• SOURCE:
Word on the pavement is that I run the wrong way. I suppose I should have realized that when I felt stabbing pains in my shins that basically felt like my bone is being cut down the middle. I bought these ridiculous wrap things that really do nothing, but I continue to wear them because they keep my calves warm. 
I'm supposed to be in training for a half marathon in February but I'm not really sure how that's all going to work out considering I have to completely change my form. I went running with Ian today and he attempted to change my body. I've never felt so ridiculous in my life. Hips forward, shoulders back, point your toes, and bend your knees. What am I, a gazelle?
In addition to the extra spandex, I also have to ice bath my legs. But instead of filling a tub of ice, my mom came up with the ridiculous idea of putting my legs in our pond instead. So yesterday after my run I sat outside for 20 minutes in 30 degree weather with my legs in water so cold I had to break the ice with my foot before soaking them. I don't think I've ever experienced anything so painful nor ridiculously embarrassing...especially because my dad's best friend pulled up in the middle of my little dip, nothing like trying to explain that one.
And now I have to go to the dentist. I love wrapping up my day with a guy with a serious case of curling nose hair poking his fingers around my mouth telling me I eat too much candy and I should wear my retainers more often.

• MATERIAL:
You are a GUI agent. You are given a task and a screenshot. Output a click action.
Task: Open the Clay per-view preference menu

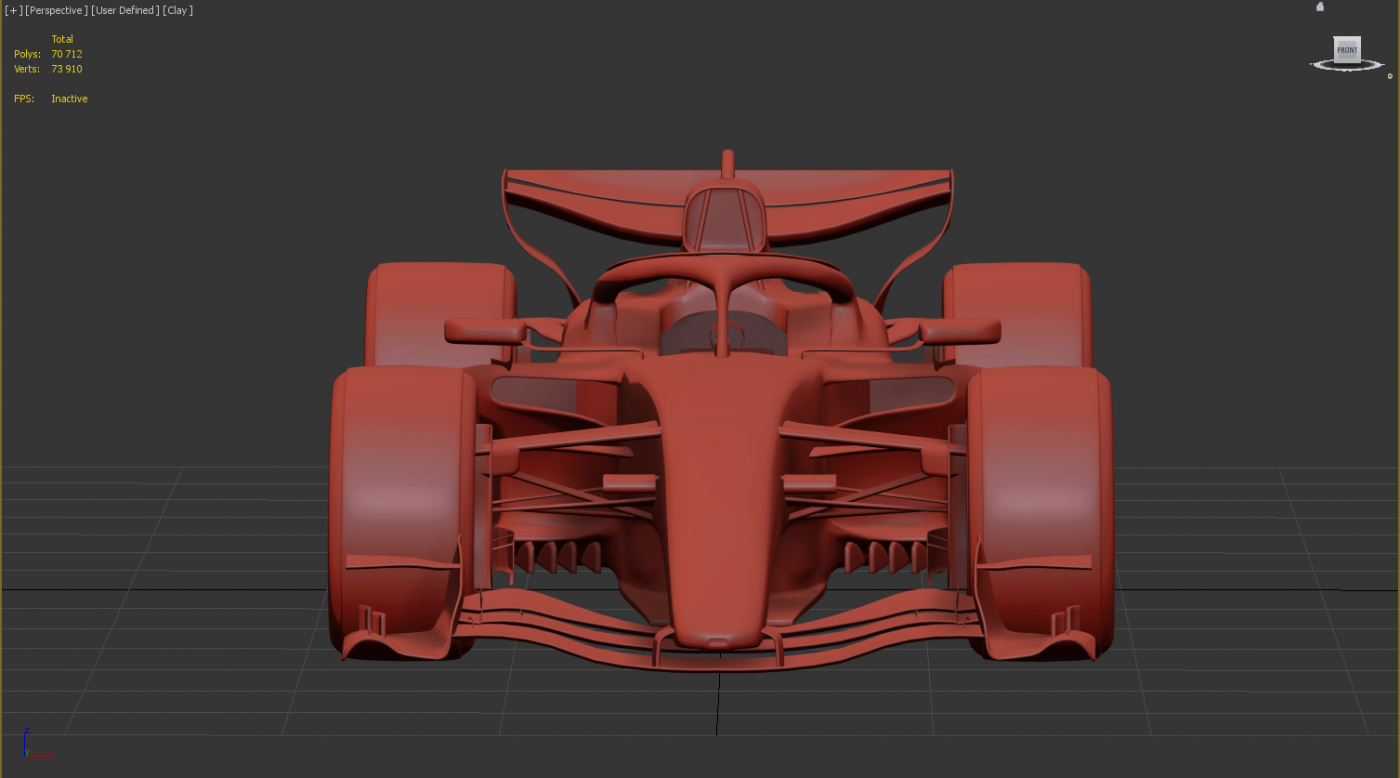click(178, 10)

---

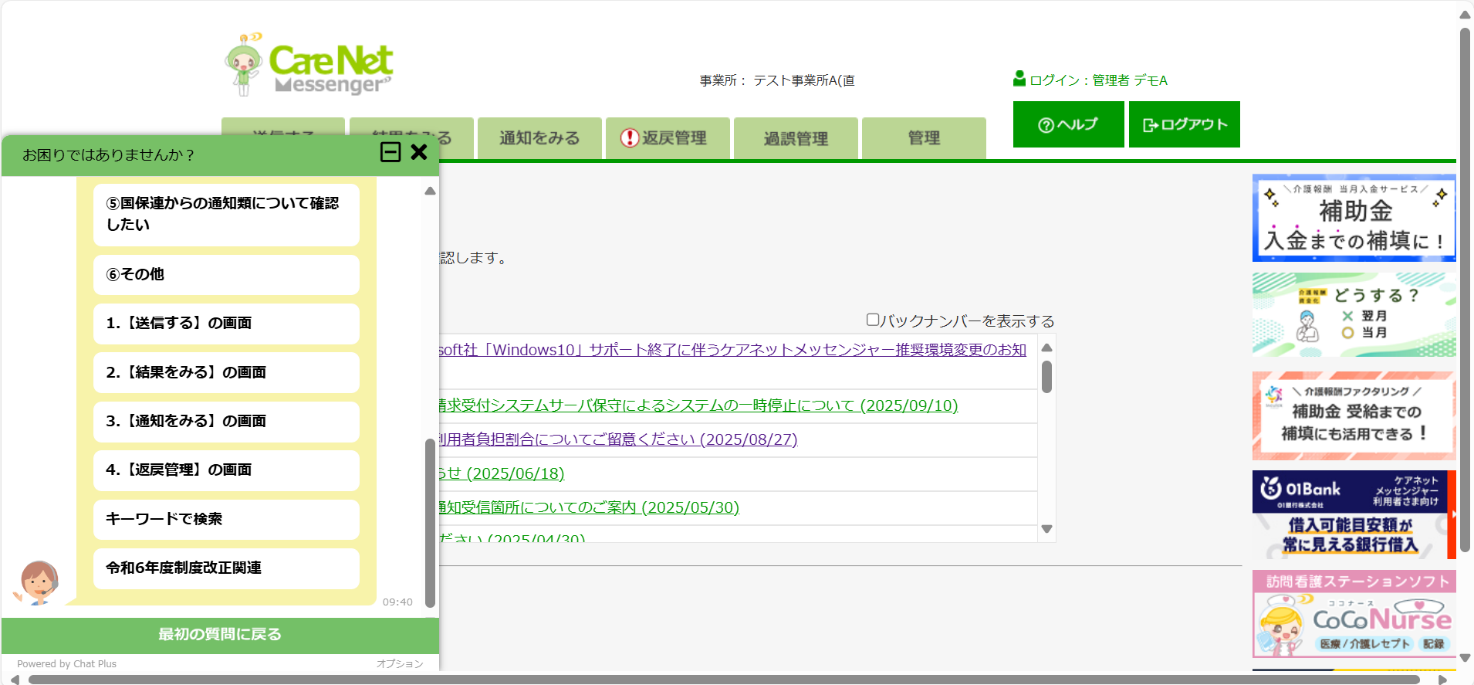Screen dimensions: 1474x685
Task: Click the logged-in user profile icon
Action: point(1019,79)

• TASK INSTRUCTIONS: List the four body-position instructions from Ian that the running post quotes.

• RESULT: Hips forward, shoulders back, point your toes, bend your knees